The increase in merchant capacity doesn’t mean merchants are assuming risk
The expansion of merchant power shows that the RTO-operated capacity and energy markets can attract new generation development despite the price volatility in these markets. However, there are several reasons to question whether this is a positive development and one that FERC and the market operators should seek to promote, such as:
- These plants all use a variety of equity financing and Term Loan B debt, which incurs a higher cost of capital than traditional debt.
- Merchant development does not involve long-term planning to determine if the development of a large amount of natural gas within one region will be beneficial or will exacerbate concerns about fuel security and resource diversity.
- The capacity market is procuring excess capacity in PJM, yet merchant development is increasing, indicating a disconnect between reliability needs and new capacity development.

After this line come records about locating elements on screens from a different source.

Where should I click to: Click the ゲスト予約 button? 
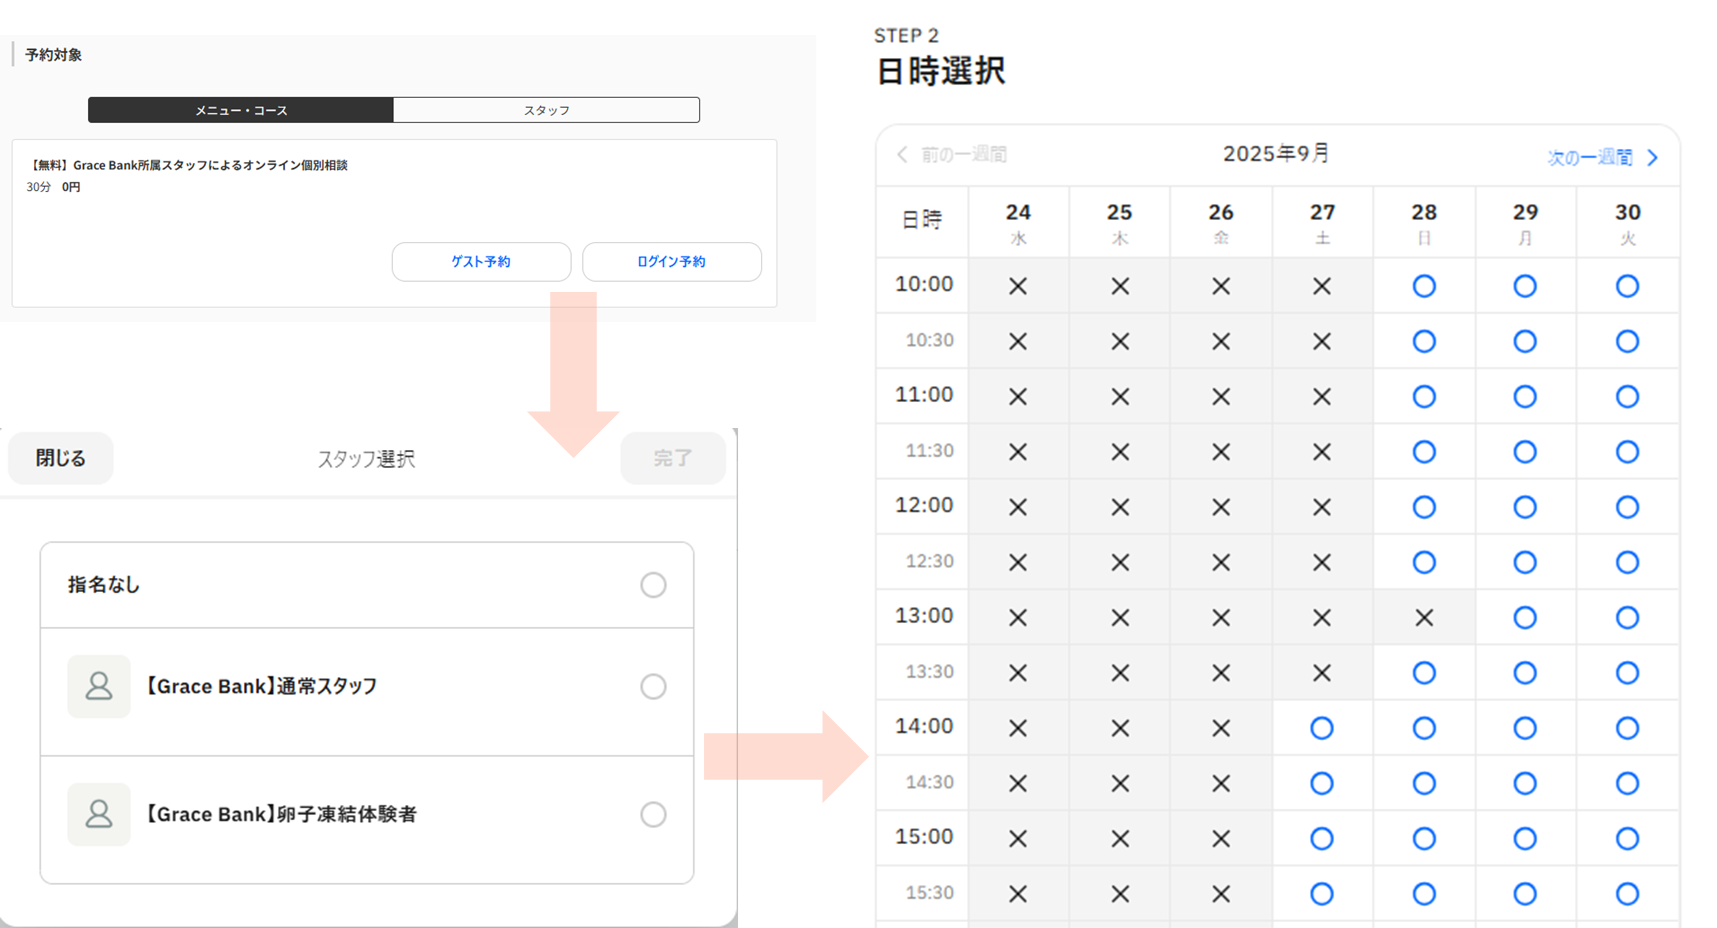tap(481, 262)
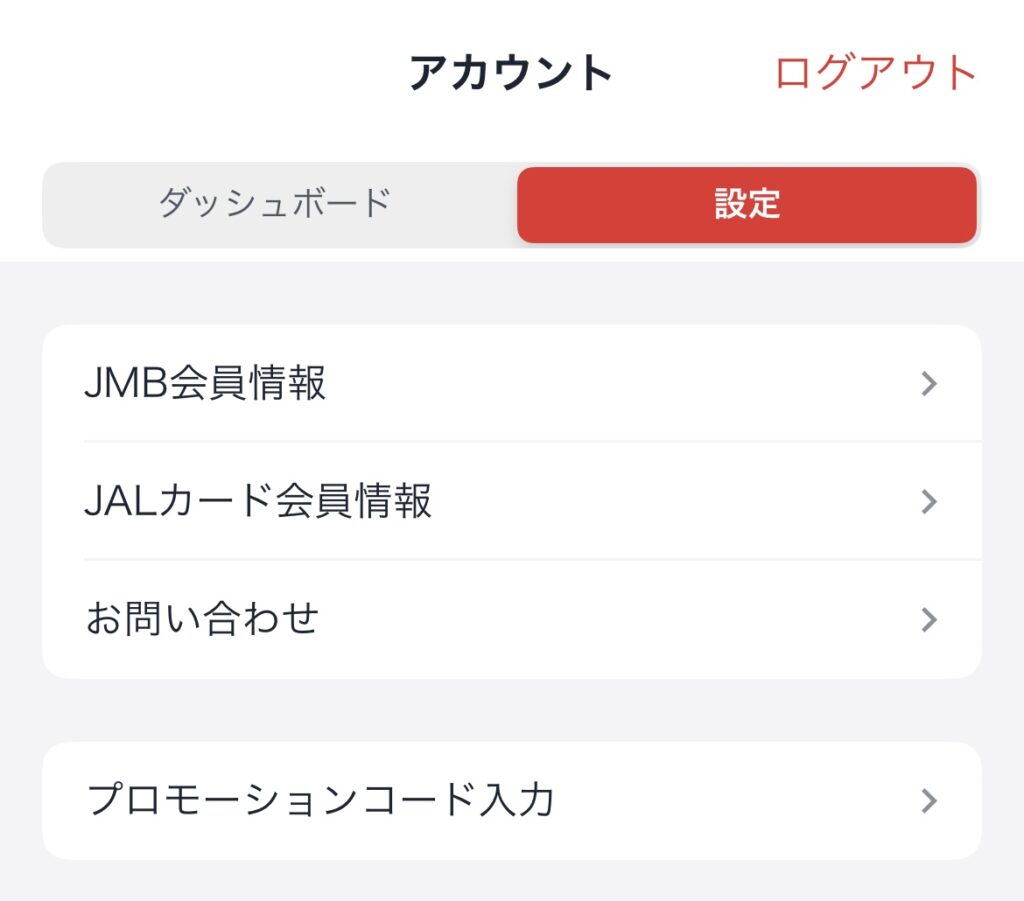Click the chevron arrow beside プロモーションコード入力
This screenshot has width=1024, height=901.
pos(929,800)
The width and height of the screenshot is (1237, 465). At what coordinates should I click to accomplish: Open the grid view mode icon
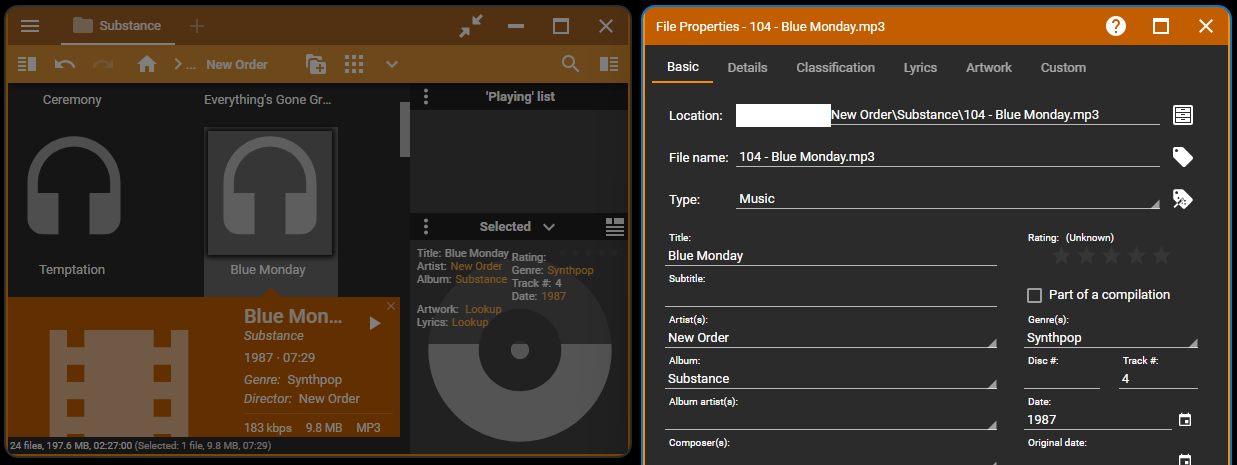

- Merchant developers are unlikely to fully account for other merchant projects in their projections of natural gas, energy, and capacity prices. If the increase in merchant natural gas development causes natural gas prices to rise or energy prices to remain low, then the projected earnings from an individual project might not materialize. If that occurs, will the plant owners close the plants, or will they instead seek market rule changes to preserve these plants’ earnings?
- The growth in merchant natural gas plants may not be matched by an expansion of natural gas pipeline capacity.
An often-stated benefit of the merchant model is that the risk is shifted away from customers and on to the investors in the plant. But the history of the capacity markets in the Eastern RTOs demonstrates an unwillingness of merchant owners to accept the risks of competing supply. For example, in response to the expansion of direct procurement of capacity by the states, merchant generators have continually advocated for rules (such as the imposition of a minimum offer price for sellers) that are aimed at protecting the merchant earnings from any resulting reductions in the capacity price.
In sum, an increasing reliance on merchant generation may be at odds with the growing interest in developing specific capacity types to meet local, state, and FERC policy goals, whether they are environmental, reliability, fuel diversity, or grid resilience. Moreover, policies put in place to protect prices increase customer costs and detract from the claimed benefit that the merchant generation model shifts risk away from customers.